Cuando se publicó por primera vez que Peter Jackson se encargaría de adaptar El Hobbit (Ediciones Minotauro, 1982) me pareció una buenísima idea: se podían aprovechar las infraestructuras y toda la parafernalia creada para la saga de El Señor de los Anillos (2001, 2002, 2003), que se llevó a la pantalla con bastante éxito. Pero cuando se publicitó que sería en forma de trilogía no entendí cómo de una novelucha de 300 páginas se podían hacer tres películas superando, cada una de ellas, las dos horas, porque conociendo al director era eso lo que nos esperaba.

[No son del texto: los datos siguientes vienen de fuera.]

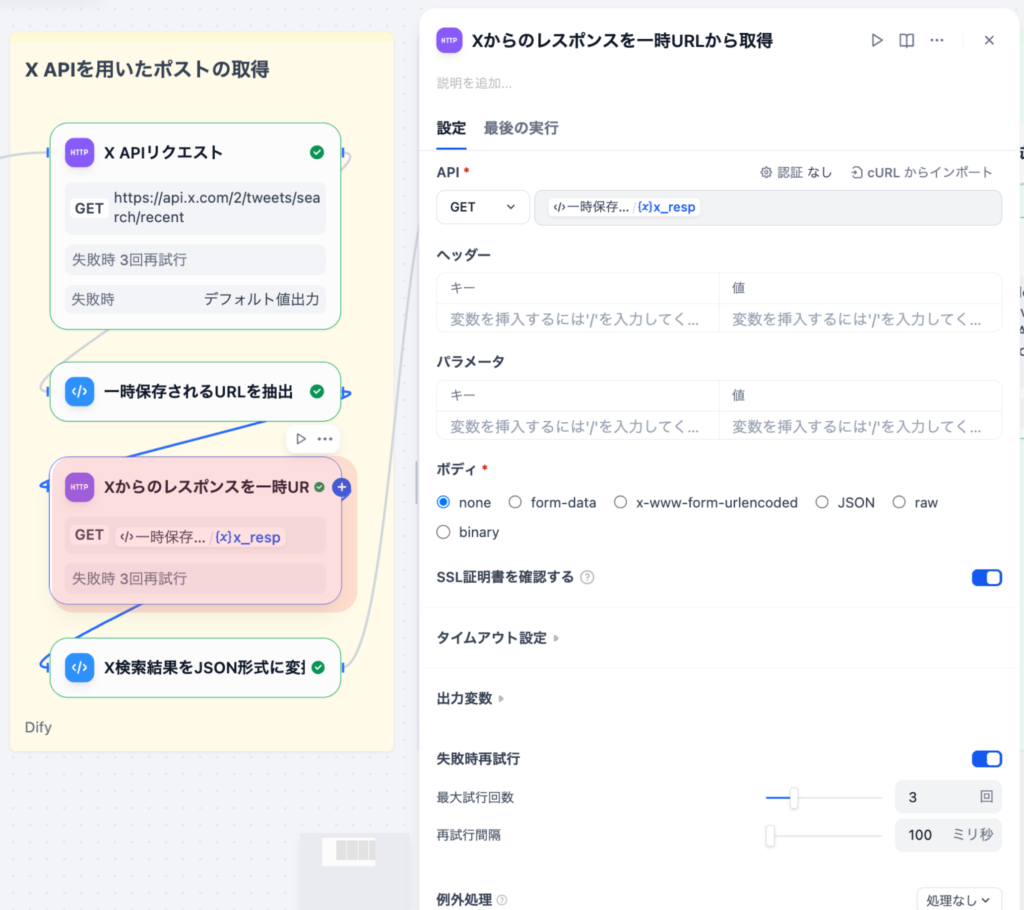Open the 認証 なし settings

Viendo tanto la primera, El Hobbit: un viaje inesperado (The Hobbit: An Unexpected Journey, 2012) como esta, es normal que no entrase todo dentro de dos horas y media. La forma de alargar el argumento, incluir hilos argumentales que no ocurren en el libro original y demás abarca tanto tiempo, que se deja de lado lo que realmente importa: el viaje de Bilbo Bolsón hacia Esgaroth en compañía de los enanos, un viaje tanto en la evolución de su personaje (al principio ni siquiera quería salir de La Comarca) como el que realiza junto a sus compañeros de viaje.
Lo mejor: Smaug, aunque se haya decidido modificar todo lo relacionado con la entrada en su guarida.
Lo peor: la vergonzosa secuencia de los barriles, promocionada hasta la saciedad, es de largo lo peor de la película porque parece rodada con una cámara GoPro y no sigue la estética del resto del metraje.